• **Selected text**
On Wed, Mar 30, 2022 at 01:15:58PM +0100, Jonathan Cameron wrote:
> On Tue, 29 Mar 2022 12:53:51 -0700
> Davidlohr Bueso <d...@stgolabs.net> wrote:
> 
> > On Tue, 29 Mar 2022, Adam Manzanares wrote:
> > >> +typedef struct cxl_device_state {
> > >> +    MemoryRegion device_registers;
> > >> +
> > >> +    /* mmio for device capabilities array - 8.2.8.2 */
> > >> +    MemoryRegion device;
> > >> +    MemoryRegion caps;
> > >> +
> > >> +    /* mmio for the mailbox registers 8.2.8.4 */
> > >> +    MemoryRegion mailbox;
> > >> +
> > >> +    /* memory region for persistent memory, HDM */
> > >> +    uint64_t pmem_size;  
> > >
> > >Can we switch this to mem_size and drop the persistent comment? It is my
> > >understanding that HDM is independent of persistence.  
> > 
> > Agreed, but ideally both volatile and persistent capacities would have been
> > supported in this patchset. I'm also probably missing specific reasons as to
> > why this isn't the case.
> 
> Whilst it doesn't add a huge amount of complexity it does add some
> and the software paths in Linux we were developing this for are pmem focused.
> Hence volatile is on the todo list rather than in this first patch set.

• **Job**
Please list every field declared with the type MemoryRegion in the struct quoted in the CXL thread above. The records below are separate material, unrelated to the thread above.

• **Rows**
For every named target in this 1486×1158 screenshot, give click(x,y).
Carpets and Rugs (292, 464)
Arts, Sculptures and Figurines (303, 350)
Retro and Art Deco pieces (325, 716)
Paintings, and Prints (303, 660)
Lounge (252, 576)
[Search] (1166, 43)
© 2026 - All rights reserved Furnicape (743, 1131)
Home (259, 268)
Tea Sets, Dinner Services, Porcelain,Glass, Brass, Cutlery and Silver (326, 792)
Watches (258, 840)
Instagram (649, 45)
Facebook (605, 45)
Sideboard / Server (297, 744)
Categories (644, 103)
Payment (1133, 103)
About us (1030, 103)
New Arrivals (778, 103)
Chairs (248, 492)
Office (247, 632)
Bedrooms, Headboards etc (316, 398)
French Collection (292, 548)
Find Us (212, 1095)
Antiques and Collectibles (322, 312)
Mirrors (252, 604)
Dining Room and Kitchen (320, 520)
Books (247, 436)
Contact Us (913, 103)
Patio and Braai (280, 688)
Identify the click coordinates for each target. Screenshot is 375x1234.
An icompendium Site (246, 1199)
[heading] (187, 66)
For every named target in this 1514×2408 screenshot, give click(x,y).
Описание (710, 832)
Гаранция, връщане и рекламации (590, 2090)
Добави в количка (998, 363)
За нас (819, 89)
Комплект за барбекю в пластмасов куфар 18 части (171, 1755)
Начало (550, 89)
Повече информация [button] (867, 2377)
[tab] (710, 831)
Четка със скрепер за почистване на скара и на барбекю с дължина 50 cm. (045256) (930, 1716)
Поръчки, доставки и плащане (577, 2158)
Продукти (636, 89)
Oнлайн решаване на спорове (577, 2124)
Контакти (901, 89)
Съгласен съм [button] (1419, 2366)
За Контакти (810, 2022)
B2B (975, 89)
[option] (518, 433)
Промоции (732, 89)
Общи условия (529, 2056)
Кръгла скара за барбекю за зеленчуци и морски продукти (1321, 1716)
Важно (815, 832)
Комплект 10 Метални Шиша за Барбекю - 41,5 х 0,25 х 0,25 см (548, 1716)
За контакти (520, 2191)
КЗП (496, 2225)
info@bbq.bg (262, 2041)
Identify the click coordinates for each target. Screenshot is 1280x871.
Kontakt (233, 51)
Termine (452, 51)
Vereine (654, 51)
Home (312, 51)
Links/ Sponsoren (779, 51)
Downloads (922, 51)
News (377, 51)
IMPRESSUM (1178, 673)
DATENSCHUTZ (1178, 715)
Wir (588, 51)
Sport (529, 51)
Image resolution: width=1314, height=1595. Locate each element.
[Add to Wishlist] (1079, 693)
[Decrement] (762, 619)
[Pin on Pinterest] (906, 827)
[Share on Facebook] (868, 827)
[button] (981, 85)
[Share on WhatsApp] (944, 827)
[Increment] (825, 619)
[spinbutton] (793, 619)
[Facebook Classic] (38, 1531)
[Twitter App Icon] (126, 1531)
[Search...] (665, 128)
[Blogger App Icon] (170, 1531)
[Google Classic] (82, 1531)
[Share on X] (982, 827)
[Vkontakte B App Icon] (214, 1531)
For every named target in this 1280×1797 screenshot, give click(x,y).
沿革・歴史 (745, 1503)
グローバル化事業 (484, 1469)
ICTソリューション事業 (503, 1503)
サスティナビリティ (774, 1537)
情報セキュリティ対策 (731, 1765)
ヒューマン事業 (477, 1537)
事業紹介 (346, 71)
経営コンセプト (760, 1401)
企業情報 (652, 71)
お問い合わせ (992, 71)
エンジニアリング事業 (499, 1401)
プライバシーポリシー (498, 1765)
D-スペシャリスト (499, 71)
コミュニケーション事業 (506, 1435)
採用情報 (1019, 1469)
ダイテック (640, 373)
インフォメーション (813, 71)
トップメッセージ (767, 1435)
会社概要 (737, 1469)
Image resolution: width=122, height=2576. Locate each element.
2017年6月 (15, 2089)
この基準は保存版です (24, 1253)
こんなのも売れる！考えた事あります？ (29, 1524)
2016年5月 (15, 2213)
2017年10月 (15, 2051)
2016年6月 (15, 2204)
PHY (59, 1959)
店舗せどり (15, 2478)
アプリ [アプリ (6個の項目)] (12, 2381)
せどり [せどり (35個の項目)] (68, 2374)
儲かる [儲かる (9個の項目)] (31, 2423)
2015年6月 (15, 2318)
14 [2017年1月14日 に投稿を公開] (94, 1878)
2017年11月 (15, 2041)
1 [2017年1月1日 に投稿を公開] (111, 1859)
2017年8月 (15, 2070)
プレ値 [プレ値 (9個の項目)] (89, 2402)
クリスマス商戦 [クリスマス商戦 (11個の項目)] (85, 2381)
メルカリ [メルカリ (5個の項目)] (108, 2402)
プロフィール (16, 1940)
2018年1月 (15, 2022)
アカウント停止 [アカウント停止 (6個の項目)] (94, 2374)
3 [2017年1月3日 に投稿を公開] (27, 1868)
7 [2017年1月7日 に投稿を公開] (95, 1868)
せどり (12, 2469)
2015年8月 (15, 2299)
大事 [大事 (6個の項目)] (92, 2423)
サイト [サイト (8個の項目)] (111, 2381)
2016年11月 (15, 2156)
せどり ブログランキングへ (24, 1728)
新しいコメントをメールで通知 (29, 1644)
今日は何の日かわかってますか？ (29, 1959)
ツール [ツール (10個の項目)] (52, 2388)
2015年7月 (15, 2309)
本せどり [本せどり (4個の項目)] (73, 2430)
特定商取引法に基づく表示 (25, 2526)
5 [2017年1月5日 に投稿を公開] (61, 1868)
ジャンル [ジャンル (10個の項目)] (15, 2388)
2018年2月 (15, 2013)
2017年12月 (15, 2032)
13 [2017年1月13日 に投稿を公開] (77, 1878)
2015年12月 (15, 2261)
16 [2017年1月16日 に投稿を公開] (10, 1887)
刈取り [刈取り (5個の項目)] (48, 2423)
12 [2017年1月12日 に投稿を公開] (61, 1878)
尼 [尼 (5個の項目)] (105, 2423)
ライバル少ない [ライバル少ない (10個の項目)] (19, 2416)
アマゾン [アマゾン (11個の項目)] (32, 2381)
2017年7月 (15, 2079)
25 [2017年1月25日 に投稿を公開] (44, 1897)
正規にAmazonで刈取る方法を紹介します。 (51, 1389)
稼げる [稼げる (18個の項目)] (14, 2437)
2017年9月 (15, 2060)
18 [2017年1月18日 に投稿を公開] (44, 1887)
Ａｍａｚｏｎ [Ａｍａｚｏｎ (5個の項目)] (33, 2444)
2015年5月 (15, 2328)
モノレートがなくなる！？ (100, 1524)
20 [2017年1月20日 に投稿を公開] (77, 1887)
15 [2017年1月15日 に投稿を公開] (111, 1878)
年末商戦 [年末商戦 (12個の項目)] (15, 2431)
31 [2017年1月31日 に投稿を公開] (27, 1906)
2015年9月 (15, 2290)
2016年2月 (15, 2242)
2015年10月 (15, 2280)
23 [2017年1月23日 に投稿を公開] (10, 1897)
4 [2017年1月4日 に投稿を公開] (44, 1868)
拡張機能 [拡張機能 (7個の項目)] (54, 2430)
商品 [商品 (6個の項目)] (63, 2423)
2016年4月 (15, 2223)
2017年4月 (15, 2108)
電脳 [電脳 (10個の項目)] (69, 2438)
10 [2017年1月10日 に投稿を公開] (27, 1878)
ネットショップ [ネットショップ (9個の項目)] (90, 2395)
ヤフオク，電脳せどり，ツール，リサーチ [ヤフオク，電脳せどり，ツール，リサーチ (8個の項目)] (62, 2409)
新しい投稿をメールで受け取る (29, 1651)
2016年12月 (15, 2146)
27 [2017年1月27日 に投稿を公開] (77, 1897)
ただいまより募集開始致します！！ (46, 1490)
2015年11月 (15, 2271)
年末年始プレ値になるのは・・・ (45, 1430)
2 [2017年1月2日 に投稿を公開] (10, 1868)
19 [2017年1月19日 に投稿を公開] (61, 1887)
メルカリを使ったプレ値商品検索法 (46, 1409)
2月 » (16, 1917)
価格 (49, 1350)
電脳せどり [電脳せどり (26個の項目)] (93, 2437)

• **Response to this task**
device_registers, device, caps, mailbox